## Exercise instructions:
Return, word for word, only the lines of the data below that lie between the line with "Ascot (424, 1585)" and the line with "Sciarpe (427, 1387)", those two lines included.

[Stored records]
[Start of section]

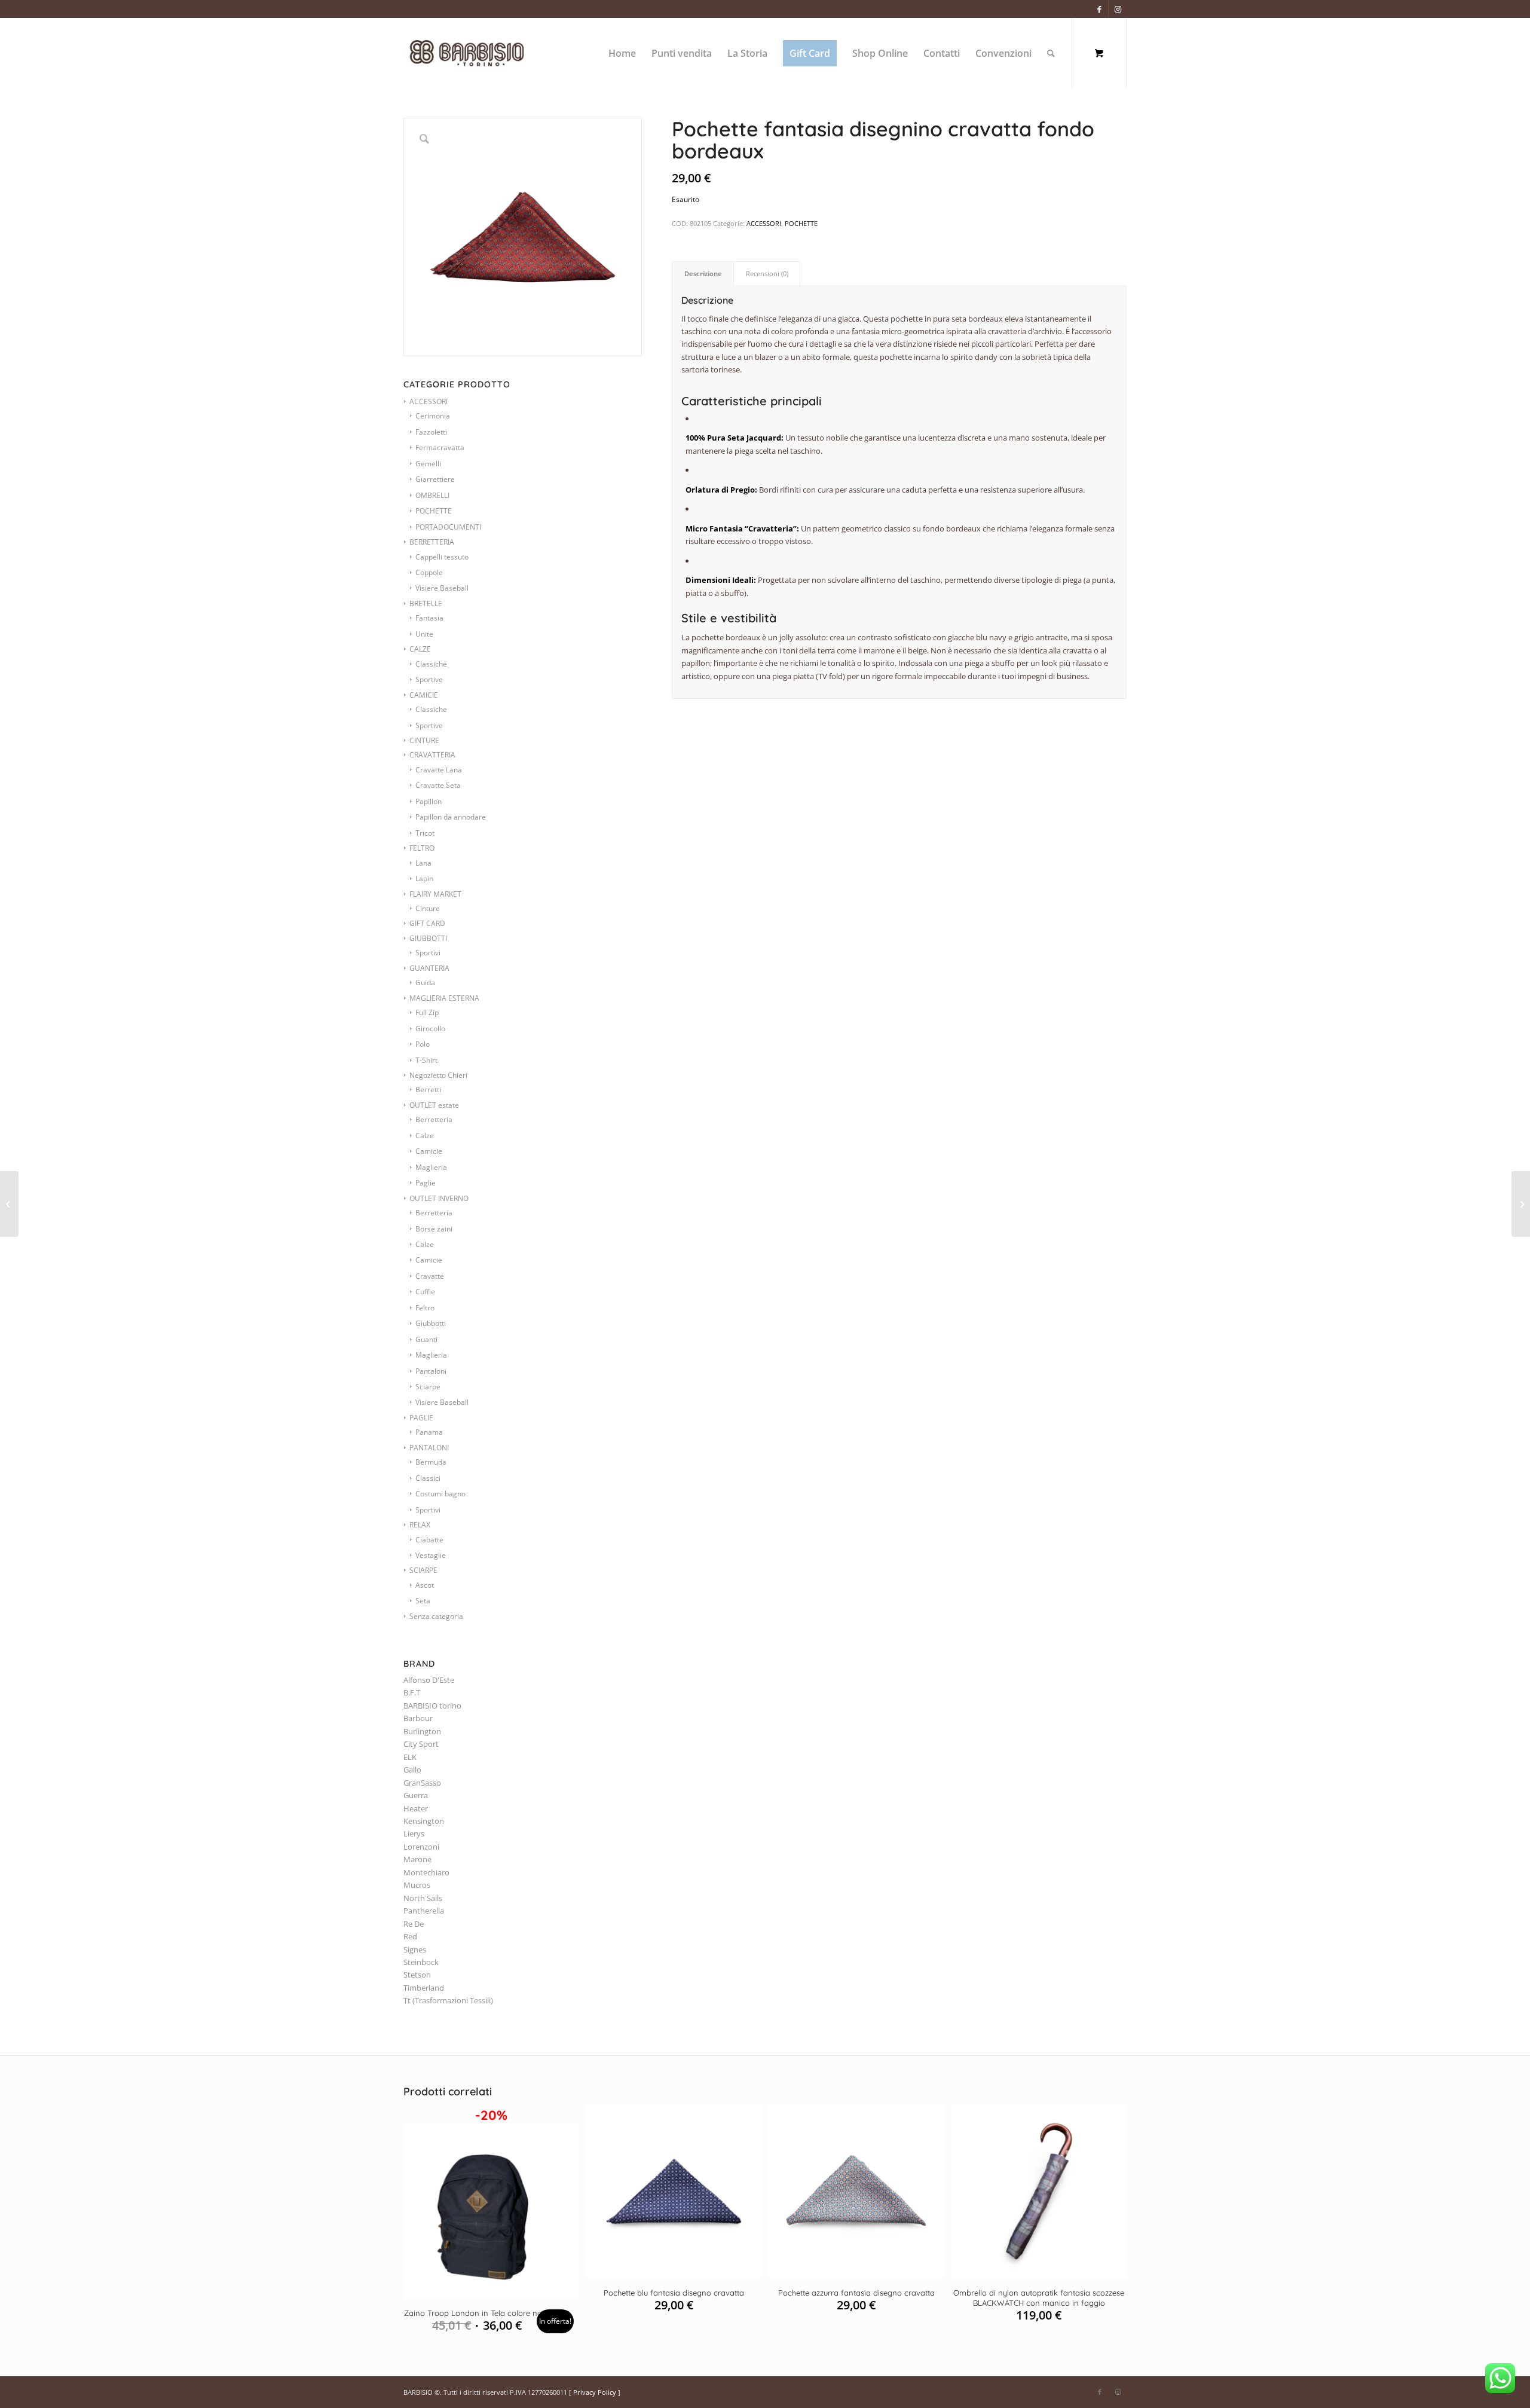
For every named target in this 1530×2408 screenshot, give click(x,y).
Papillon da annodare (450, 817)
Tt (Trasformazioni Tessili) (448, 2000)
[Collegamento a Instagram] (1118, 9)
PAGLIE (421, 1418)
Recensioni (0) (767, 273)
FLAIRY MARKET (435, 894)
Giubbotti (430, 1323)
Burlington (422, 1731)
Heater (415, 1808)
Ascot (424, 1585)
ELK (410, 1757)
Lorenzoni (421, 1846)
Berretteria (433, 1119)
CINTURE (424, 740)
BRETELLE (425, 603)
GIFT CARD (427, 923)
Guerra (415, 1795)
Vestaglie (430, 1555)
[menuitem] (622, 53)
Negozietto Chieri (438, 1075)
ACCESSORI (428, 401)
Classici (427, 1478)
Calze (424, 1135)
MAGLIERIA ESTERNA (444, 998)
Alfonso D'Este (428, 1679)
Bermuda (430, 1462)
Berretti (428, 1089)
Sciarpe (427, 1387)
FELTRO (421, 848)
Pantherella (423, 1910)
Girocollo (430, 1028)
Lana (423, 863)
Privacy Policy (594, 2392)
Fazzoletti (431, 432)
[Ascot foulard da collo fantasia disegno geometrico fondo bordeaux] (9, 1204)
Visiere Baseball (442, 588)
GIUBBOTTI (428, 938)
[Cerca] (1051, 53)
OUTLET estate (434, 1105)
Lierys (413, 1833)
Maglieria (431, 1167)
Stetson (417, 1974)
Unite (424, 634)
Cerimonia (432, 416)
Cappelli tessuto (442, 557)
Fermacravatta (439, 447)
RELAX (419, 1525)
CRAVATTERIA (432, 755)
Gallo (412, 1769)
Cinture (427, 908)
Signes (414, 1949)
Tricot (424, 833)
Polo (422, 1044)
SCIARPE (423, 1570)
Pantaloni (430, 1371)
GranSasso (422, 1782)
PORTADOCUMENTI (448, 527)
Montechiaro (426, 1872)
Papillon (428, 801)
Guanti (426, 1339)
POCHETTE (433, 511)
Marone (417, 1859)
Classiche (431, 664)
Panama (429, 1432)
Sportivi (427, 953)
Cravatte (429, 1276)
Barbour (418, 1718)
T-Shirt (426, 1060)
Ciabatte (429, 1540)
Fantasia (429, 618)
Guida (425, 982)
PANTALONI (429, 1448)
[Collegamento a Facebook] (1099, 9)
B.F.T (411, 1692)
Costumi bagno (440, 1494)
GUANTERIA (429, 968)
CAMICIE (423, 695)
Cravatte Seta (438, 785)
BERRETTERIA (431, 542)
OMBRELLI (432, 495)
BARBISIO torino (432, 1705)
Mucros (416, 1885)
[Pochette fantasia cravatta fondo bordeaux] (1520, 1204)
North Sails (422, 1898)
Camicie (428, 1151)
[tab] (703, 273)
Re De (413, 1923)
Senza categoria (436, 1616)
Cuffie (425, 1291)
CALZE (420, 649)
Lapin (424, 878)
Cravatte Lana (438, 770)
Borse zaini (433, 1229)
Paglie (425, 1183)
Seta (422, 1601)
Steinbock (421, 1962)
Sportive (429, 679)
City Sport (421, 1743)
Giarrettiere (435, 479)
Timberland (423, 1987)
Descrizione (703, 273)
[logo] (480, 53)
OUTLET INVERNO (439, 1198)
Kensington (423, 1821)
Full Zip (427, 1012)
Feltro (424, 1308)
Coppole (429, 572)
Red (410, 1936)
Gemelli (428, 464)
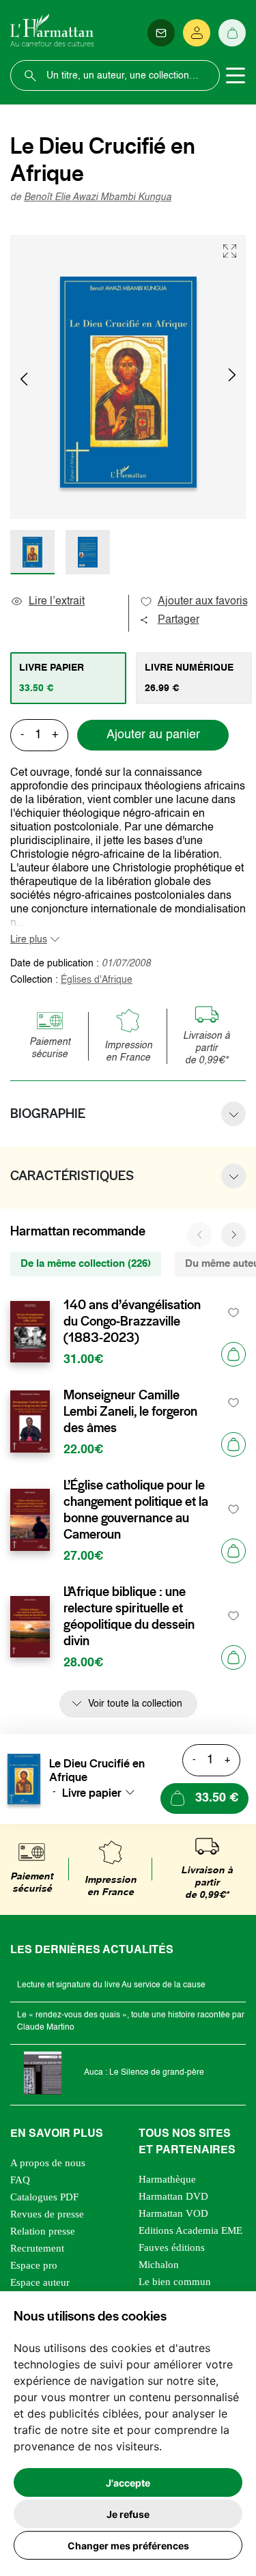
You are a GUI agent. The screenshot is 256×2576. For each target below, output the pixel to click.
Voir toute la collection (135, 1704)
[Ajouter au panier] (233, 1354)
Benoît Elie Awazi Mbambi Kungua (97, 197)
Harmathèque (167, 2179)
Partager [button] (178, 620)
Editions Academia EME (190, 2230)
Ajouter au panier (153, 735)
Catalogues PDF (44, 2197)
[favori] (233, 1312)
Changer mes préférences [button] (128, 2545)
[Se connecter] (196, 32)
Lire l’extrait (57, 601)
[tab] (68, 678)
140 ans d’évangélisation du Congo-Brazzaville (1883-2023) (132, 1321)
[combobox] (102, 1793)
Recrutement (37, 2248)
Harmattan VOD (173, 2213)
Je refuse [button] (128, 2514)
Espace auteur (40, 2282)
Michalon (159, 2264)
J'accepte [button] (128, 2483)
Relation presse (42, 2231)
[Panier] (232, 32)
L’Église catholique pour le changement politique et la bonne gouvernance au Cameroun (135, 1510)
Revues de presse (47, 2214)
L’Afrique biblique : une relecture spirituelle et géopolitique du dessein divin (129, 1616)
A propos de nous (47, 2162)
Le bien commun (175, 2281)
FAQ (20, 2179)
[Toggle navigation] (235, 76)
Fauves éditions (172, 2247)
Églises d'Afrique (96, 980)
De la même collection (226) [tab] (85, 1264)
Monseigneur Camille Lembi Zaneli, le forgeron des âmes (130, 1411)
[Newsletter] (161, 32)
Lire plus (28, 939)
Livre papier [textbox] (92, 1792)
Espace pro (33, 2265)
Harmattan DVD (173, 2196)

[End of section]

## Exercise solution:
Ascot (424, 1585)
ELK (410, 1757)
Lorenzoni (421, 1846)
Berretteria (433, 1119)
CINTURE (424, 740)
BRETELLE (425, 603)
GIFT CARD (427, 923)
Guerra (415, 1795)
Vestaglie (430, 1555)
[menuitem] (622, 53)
Negozietto Chieri (438, 1075)
ACCESSORI (428, 401)
Classici (427, 1478)
Calze (424, 1135)
MAGLIERIA ESTERNA (444, 998)
Alfonso D'Este (428, 1679)
Bermuda (430, 1462)
Berretti (428, 1089)
Sciarpe (427, 1387)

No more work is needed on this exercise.